Sitting on my desk now for nearly a year is a note from a friendly and generous gent at Sport Science (www.sportsciencewear.com). That note came in a package with a pair of samples (read, free, always good, thanks!) of their product, that being clothing, in this case shirts, made from their super-double-secret fabric that feels like cotton but is said to perform like tech wicking material. All of this came about because I replied to their “targeted promotional email” (a.k.a. spam that is close enough to what you’re interested in so that you don’t get annoyed and don’t discard it immediately). Their email made a comment about having an ice cold Guinness after a race, and I reprimanded them on suggesting such an insult as putting a Guinness on ice. Apparently they were amused and got the point, one thing led to another, blog was mentioned which excited dreams of potential social media promotional opportunities (I cannot tell a lie, I fully disclosed the extent of my admirably non-massive readership), and said samples showed up for self and wife. I’d promised to give them fair shake and a potential mention here to my scads (scientific term that sounds large but barely breaks two digits) of readers.
Life got in the way, injuries interrupted training, next thing you know it was fall and long sleeve weather, and, well, said shirts didn’t get a fair testing until spring, at which point Sport Science pretty much forgot I existed (I don’t blame them) and my blog posting became so time challenged that spare column inches never appeared. My guilt has not exactly been overwhelming, but, well, it’s time to right that omission, or at least get that note off my desk. After all, they did send me free shirts.
So, are those shirts up to the task? Short answer: It depends. Longer answer: Sort of.
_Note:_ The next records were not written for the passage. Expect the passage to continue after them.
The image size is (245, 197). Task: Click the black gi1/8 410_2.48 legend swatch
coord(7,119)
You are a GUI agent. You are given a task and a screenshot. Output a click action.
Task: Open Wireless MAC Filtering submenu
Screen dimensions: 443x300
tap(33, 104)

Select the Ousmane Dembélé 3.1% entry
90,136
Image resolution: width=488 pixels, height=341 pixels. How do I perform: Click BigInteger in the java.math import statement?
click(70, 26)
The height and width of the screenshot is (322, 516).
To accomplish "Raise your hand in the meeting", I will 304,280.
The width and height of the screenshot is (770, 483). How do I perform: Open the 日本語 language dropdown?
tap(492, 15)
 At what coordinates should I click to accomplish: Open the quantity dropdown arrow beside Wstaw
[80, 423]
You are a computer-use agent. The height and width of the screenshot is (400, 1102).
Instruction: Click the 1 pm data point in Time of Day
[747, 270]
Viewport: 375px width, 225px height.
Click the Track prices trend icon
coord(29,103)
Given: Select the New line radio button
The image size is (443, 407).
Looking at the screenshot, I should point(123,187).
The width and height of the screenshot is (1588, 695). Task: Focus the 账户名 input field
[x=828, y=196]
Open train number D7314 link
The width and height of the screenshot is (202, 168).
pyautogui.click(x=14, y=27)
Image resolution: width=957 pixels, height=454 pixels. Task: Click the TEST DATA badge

These togs are billed as the most comfortable shirt you’ll own while still being the best performing. On the comfort, utterly no argument. The fabric is so pleasantly soft you’d never mistake it for a tech shirt, and frankly, it beats most cotton shirts. On performance, a mixed bag. I’m a heavy sweater. I can’t help it, I’m half Italian, we sweat at the sight of a light bulb. On a hot, humid day, complete soak-through is the norm. Tech shirts can’t wick enough when the Army Corps of Engineers is needed to manage the flow. Nor, can I say, does the Sport Science shirt. My impression? It got sweaty wet like a cotton shirt. I will say that because of its soft consistency, when wet it wasn’t nearly as annoying as a cotton shirt. But it didn’t, to my judgment, wick like a wicking shirt, or dry out as quickly.
Nevertheless, any shirt is going to get wet, and if that’s going to happen, no big complaints if that shirt is still comfortable when wet, which this is. But there’s one bigger complaint I’ve got that has nothing to do with this garment’s performance: it looks like a cotton shirt. And any serious runner who sees someone running in a cotton shirt almost immediately makes an assessment, and that assessment typically isn’t good. That fool’s out in cotton. Amateur! I know there’s nothing scientific about this, and I’m the last person to worry about impressions or peer pressure, but it’s true, this just doesn’t look like a running shirt. Shame on me, but it has to be said.
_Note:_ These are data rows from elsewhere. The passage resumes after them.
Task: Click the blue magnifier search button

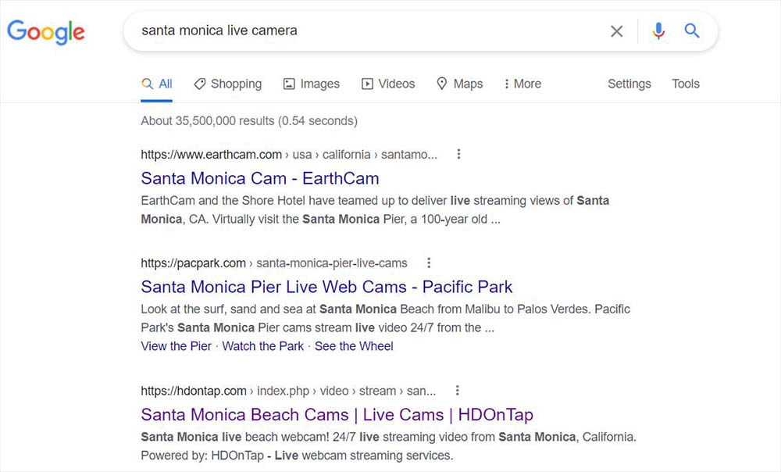Action: (691, 31)
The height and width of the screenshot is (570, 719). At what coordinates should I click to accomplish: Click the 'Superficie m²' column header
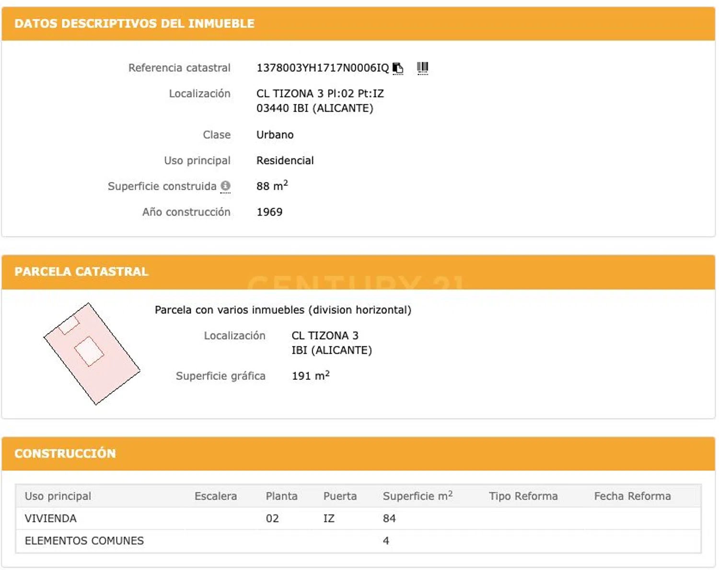pos(417,496)
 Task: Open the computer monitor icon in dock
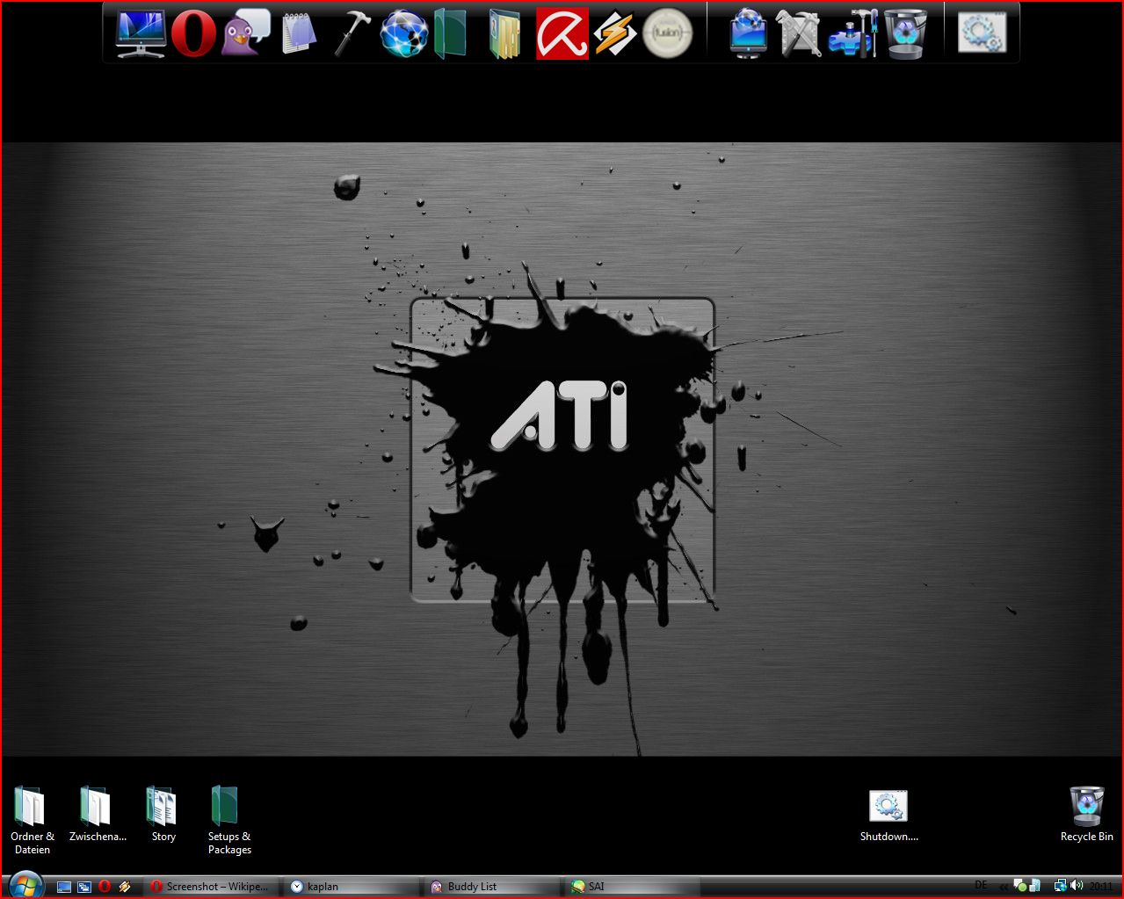(141, 33)
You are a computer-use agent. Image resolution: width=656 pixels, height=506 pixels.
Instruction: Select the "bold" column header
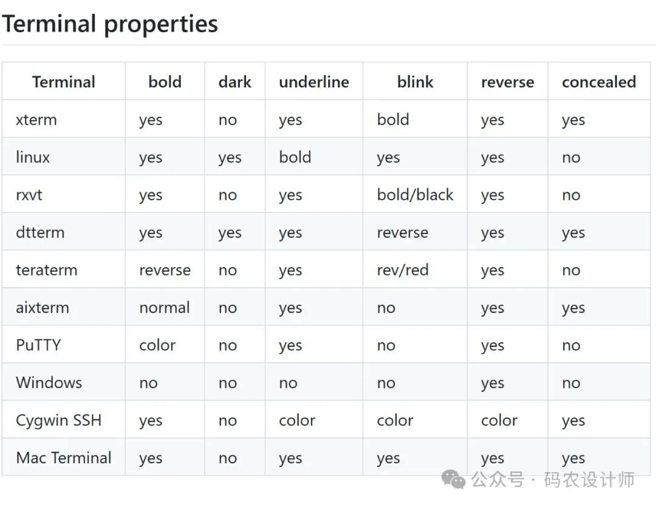pos(165,82)

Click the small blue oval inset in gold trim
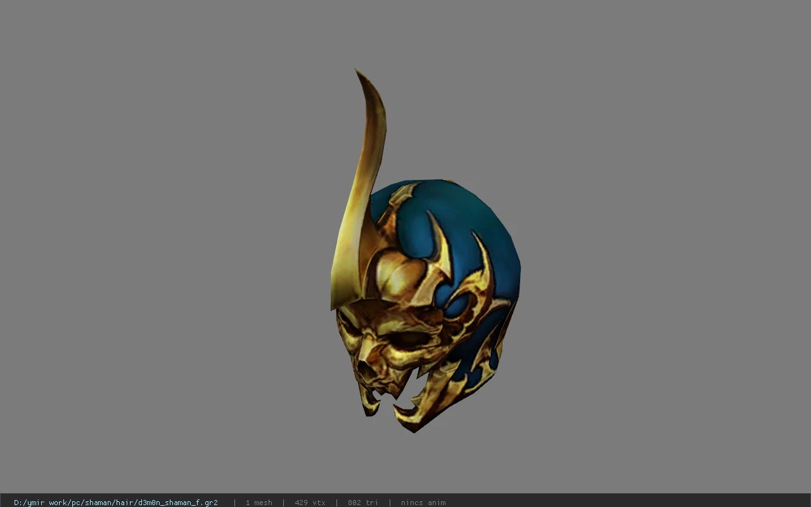coord(456,306)
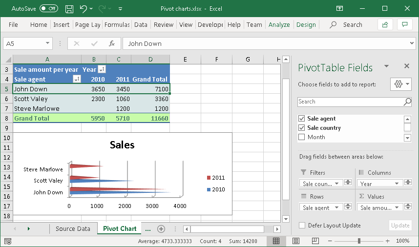Click the Insert Function fx icon
The height and width of the screenshot is (247, 419).
coord(111,43)
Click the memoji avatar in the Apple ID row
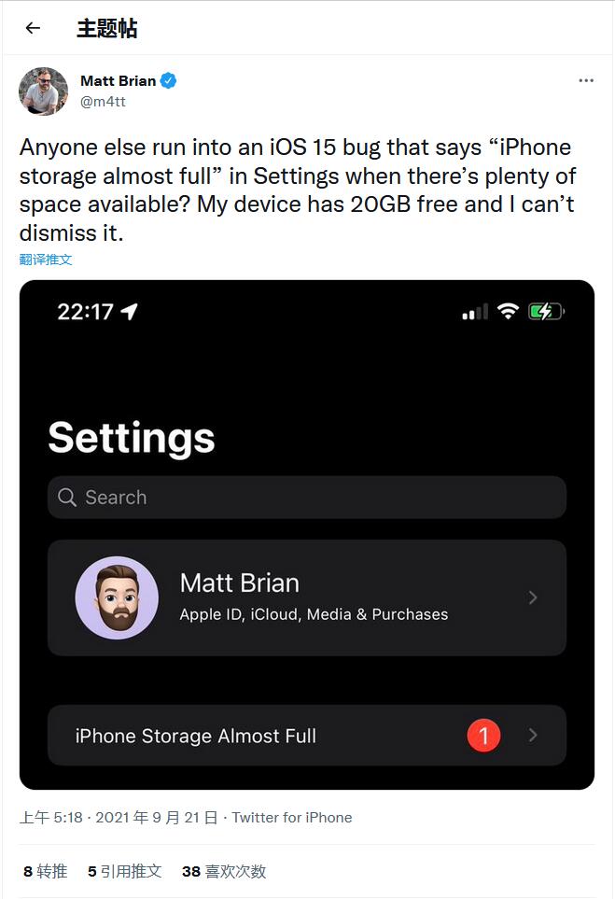The image size is (615, 899). coord(117,597)
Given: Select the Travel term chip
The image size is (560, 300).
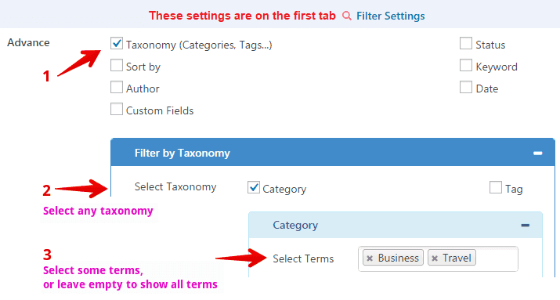Looking at the screenshot, I should tap(452, 258).
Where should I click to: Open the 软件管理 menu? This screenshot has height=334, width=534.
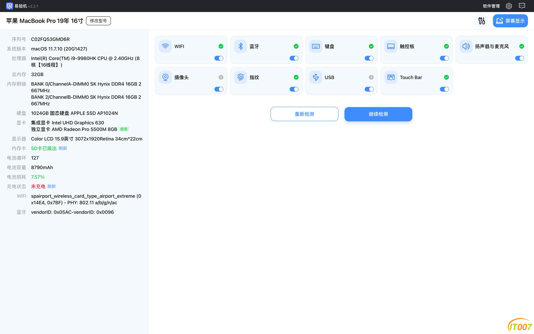pos(491,6)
All in all, for what it is, and for me it’s a good active-day shirt (read: big hikes and so on, but not really running), it’s not bad. And though it’s still a bit pricey, at $22 on their web site (pricey at least when compared with a drawer full of race tech tees, obtained for the price of admission), that price is, to my recollection, down from what I recall was the going rate last fall when they sent me the samples. So I say thanks to the Sport Science folks for the samples, and wish them well in their quest to make the world more comfortable.